WHAT IS POVERTY?
May 19, 2008
Efforts to accurately measure and define poverty in Canada have been hindered by inconsistent and poor quality data, resulting in a confusing picture that is often further distorted by politicians and activists, according to a report from the Fraser Institute.
- Poverty, whether measured by income or consumption, has remained in the 4 to 6 percent range since 1996, says Chris Sarlo, author of the report.
- Overall poverty fell sharply from about 12 percent in 1969 to approximately 3 percent in 1974 and then drifted slowly upwards to about 4.5 per cent in 2005.
- Consumption poverty for all people and for children fell sharply between 1969 and 1974 and has drifted up slowly after that
These numbers stand in stark contrast to media reports that claim census data showed increased levels of poverty and a growing gap between rich and poor. The reports, Sarlo points out, were describing relative poverty, which is largely a function of the degree of inequality in a nation:
- Unless a nation becomes more or less unequal over time, there will be no change in relative poverty.

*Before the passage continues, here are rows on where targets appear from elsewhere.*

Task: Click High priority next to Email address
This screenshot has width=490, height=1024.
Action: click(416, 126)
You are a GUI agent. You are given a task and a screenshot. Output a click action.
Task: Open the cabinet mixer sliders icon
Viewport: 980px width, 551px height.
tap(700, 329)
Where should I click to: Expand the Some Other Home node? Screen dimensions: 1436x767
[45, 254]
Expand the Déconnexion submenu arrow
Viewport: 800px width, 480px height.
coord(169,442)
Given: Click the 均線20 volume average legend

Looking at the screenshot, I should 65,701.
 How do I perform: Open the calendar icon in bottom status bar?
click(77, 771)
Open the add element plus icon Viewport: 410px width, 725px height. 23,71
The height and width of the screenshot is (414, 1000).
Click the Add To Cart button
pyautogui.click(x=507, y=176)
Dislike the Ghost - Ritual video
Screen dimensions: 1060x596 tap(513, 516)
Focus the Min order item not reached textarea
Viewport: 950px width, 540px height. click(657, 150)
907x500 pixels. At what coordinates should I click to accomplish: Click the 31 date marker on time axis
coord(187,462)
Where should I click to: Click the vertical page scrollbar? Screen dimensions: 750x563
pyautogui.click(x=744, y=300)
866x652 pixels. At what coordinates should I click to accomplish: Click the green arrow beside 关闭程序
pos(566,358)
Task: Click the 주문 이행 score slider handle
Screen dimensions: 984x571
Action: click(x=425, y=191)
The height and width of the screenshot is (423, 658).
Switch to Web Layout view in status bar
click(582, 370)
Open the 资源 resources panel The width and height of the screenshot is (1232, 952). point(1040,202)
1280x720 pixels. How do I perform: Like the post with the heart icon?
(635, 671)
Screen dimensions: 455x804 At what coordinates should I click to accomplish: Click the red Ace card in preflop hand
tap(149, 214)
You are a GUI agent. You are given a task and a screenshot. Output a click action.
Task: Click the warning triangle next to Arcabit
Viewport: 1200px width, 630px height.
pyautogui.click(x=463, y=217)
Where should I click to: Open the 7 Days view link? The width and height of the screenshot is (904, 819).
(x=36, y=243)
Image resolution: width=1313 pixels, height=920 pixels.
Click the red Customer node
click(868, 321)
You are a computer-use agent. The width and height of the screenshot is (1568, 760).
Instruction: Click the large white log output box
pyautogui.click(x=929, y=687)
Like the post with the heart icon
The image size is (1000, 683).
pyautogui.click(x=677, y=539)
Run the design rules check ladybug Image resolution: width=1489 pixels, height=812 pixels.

- A rising living standard, by itself, will do nothing to reduce relative poverty.
Media commentators and politicians then take the estimations and describe poverty in absolute terms, using graphic images and over-the-top language that brings to mind hunger and misery usually associated with third-world countries. This problem of definition switching confuses people and impedes intelligent public discussion of this important issue.
The most realistic and credible measurement of poverty is one based on the necessities of life, says Sarlo. We need to know how many of our fellow citizens cannot afford all of their basic needs. This measurement of genuine deprivation is based on the absence of these basic needs.
Source: Press Release, "Absolute Poverty In Canada Remains Low; Measure Of "Relative Poverty" Blurs Issue And Focuses On Inequality," Fraser Institute, May 7, 2008; based upon: Chris Sarlo, "What is Poverty? Providing Clarity for Canada," Fraser Institute, May 2008.